======== Material shown
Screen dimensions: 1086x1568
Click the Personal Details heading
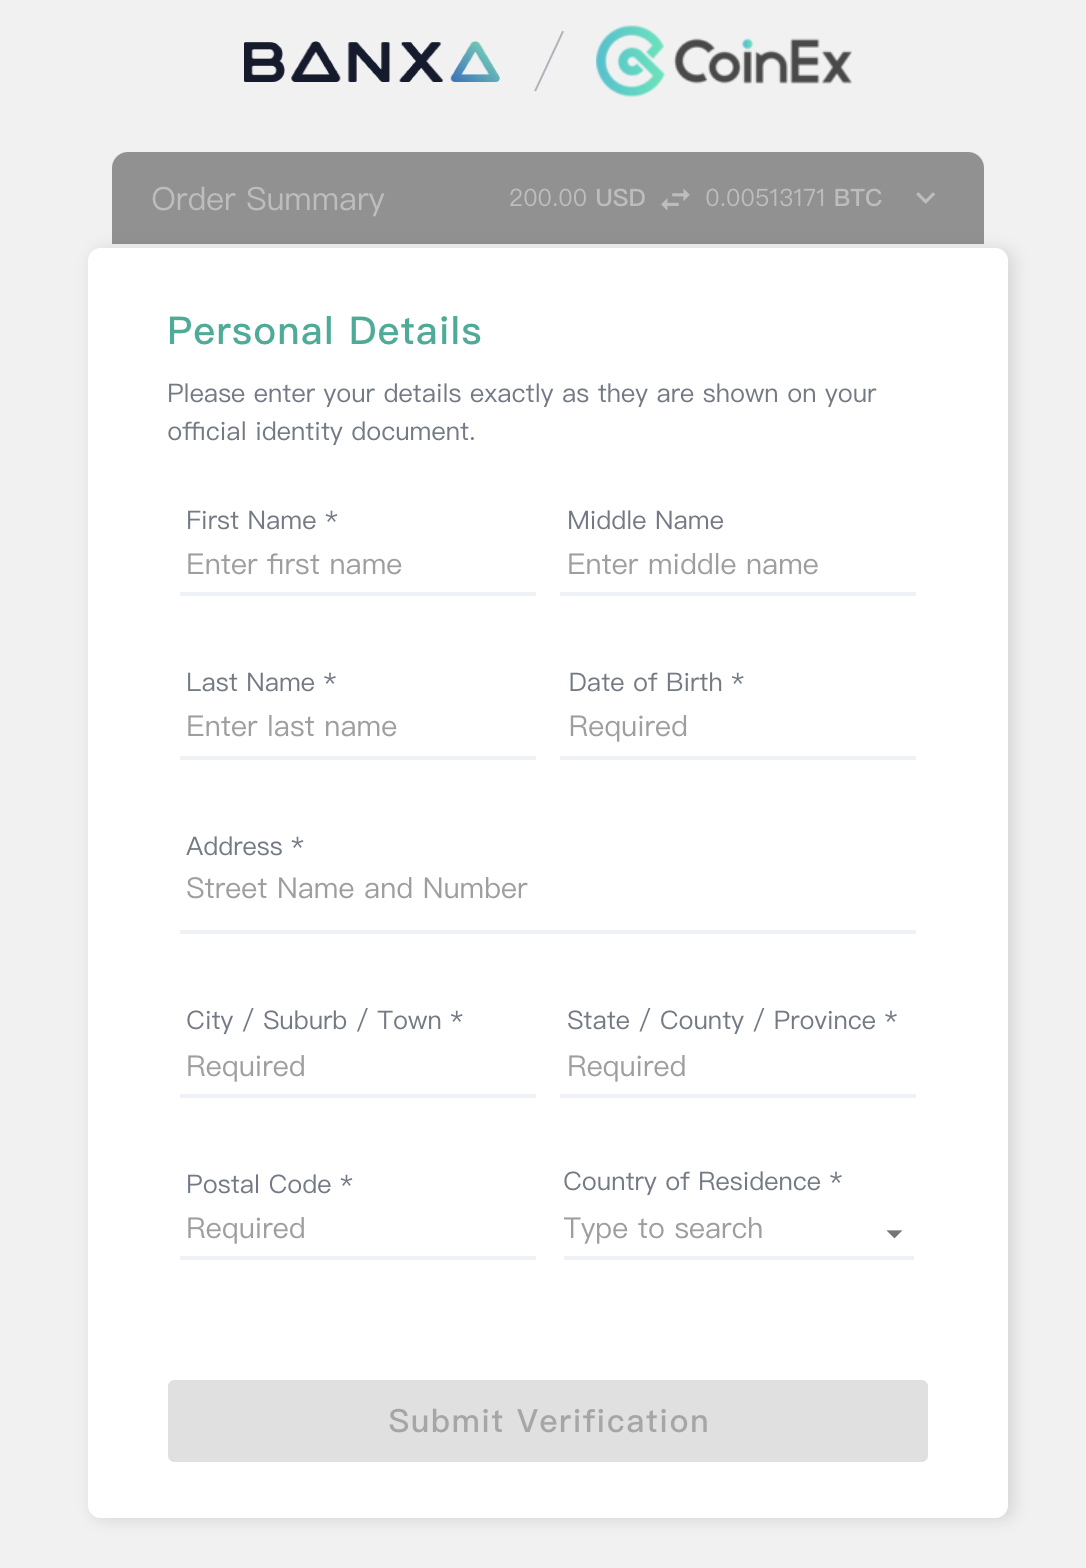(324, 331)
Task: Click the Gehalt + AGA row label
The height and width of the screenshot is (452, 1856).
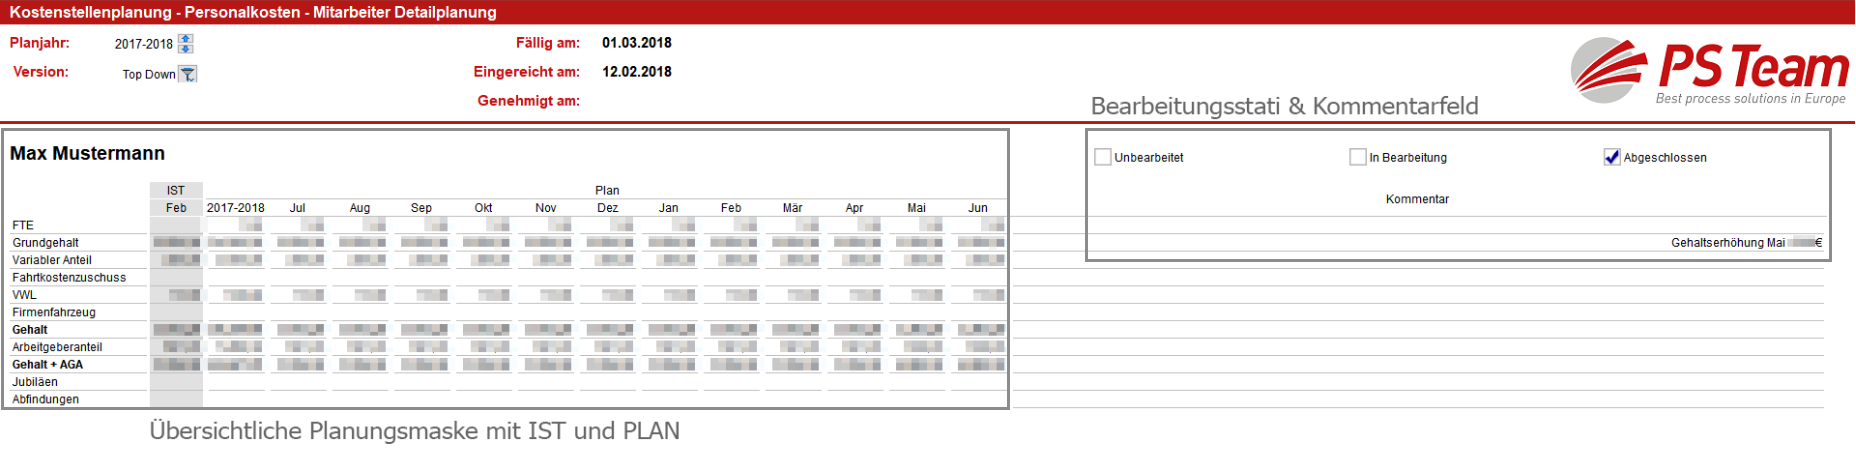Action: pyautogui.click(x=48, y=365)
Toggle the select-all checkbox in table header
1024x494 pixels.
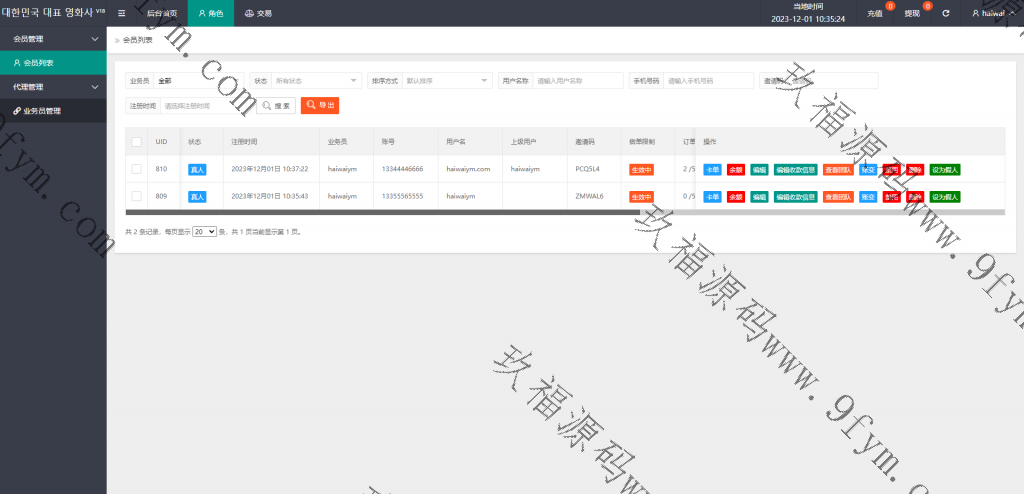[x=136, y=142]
================
======== Material shown
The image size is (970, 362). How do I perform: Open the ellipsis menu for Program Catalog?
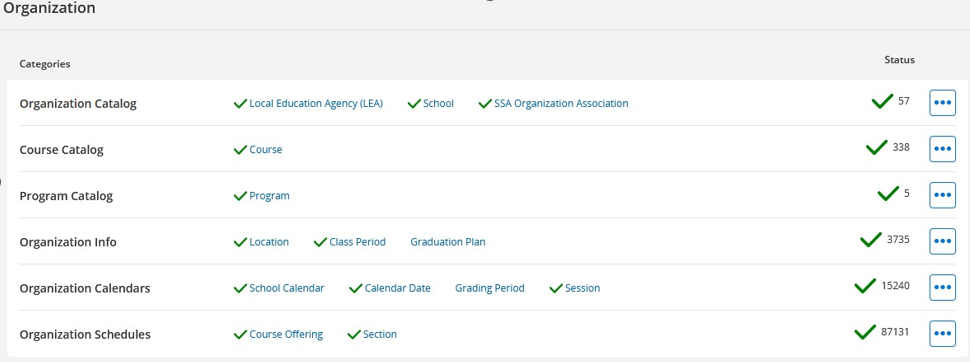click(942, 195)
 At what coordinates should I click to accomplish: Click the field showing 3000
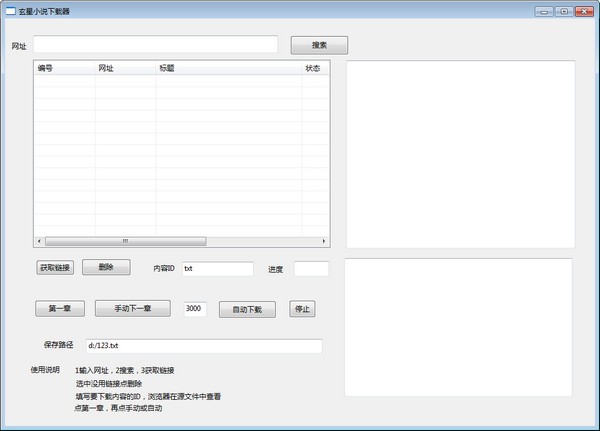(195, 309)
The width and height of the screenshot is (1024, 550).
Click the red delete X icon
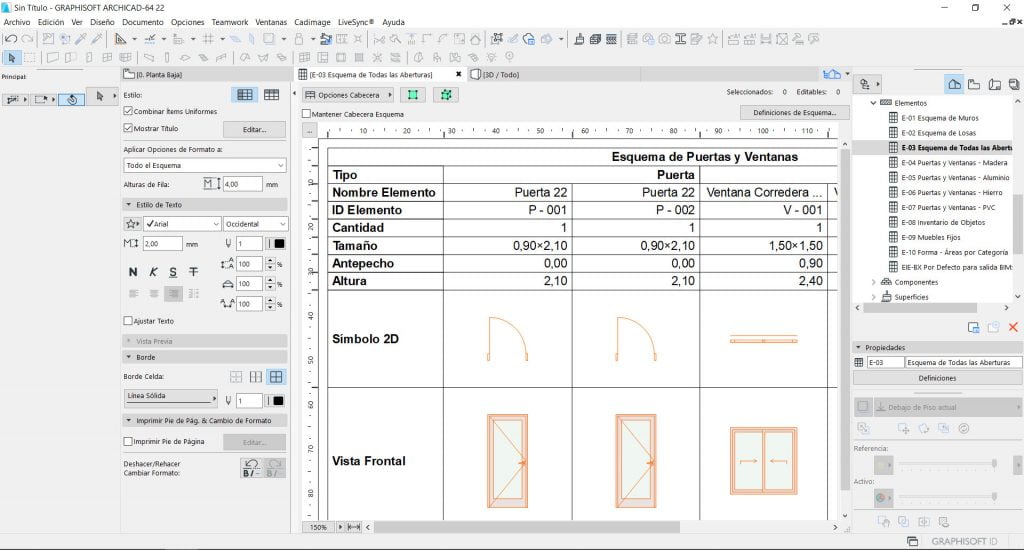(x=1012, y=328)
================
Rewrite the lines as a Markdown table with the columns Row and Line, starting at the line that contains "Task: Click the Gehalt + AGA row label" and ending at the line that contains "[x=136, y=142]", both included. Number each row, skip blank lines, and leave the pictures out.

Answer |
| Row | Line |
|---|---|
| 1 | Task: Click the Gehalt + AGA row label |
| 2 | The height and width of the screenshot is (452, 1856). |
| 3 | Action: pyautogui.click(x=48, y=365) |
| 4 | Toggle the select-all checkbox in table header |
| 5 | 1024x494 pixels. |
| 6 | [x=136, y=142] |